Fajarasia.id – Ketua Mahkamah Agung (MA) Sunarto menegaskan tidak ada belas kasihan bagi hakim yang terjerat kasus korupsi. Pernyataan ini disampaikan usai Ketua PN Depok I Wayan Eka Mariarta dan Wakil Ketua PN Depok Bambang Setyawan terkena operasi tangkap tangan (OTT) KPK.
“Pilihannya cuma dua, berhenti atau penjara. Sekali lagi saya tekankan, saya tidak ada belas kasihan sedikitpun. Kita matikan nurani kita demi menjaga marwah lembaga,” ujar Sunarto dalam sebuah forum, Sabtu (7/2).
Sunarto menekankan MA tidak akan memberikan bantuan advokasi kepada hakim yang mencederai integritas lembaga. Sikap tegas ini juga berlaku terhadap kasus OTT di PN Depok.
Sebelumnya, KPK melakukan OTT pada Kamis (5/2) malam terkait dugaan suap pengurusan perkara. Tiga pejabat PN Depok, yakni Ketua, Wakil Ketua, dan juru sita, ikut diamankan.

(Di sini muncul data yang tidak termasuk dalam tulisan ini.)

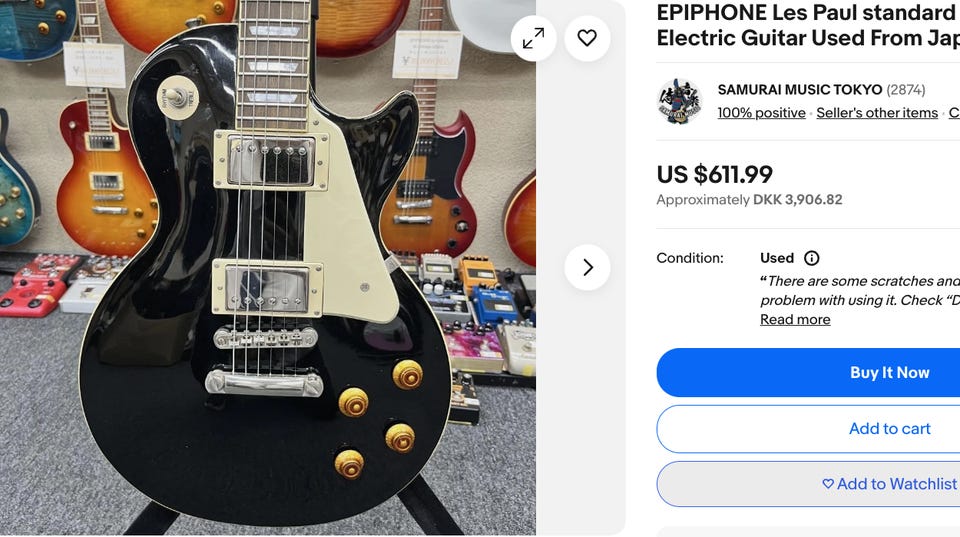Click the heart icon to favorite item
Image resolution: width=960 pixels, height=537 pixels.
[587, 39]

Plt Deputi Penindakan KPK Asep Guntur Rahayu menjelaskan OTT tersebut terkait dugaan suap atau pemerasan dalam penanganan perkara. “Telah terjadi penangkapan terhadap pelaku tindak pidana korupsi yang tertangkap tangan sedang melakukan kegiatan. Nanti kita lihat bentuknya, apakah penyuapan atau pemerasan,” ujarnya.
Kasus ini menjadi sorotan publik karena melibatkan pejabat peradilan, sekaligus menegaskan komitmen MA untuk menjaga marwah lembaga dengan sikap tanpa kompromi terhadap praktik korupsi.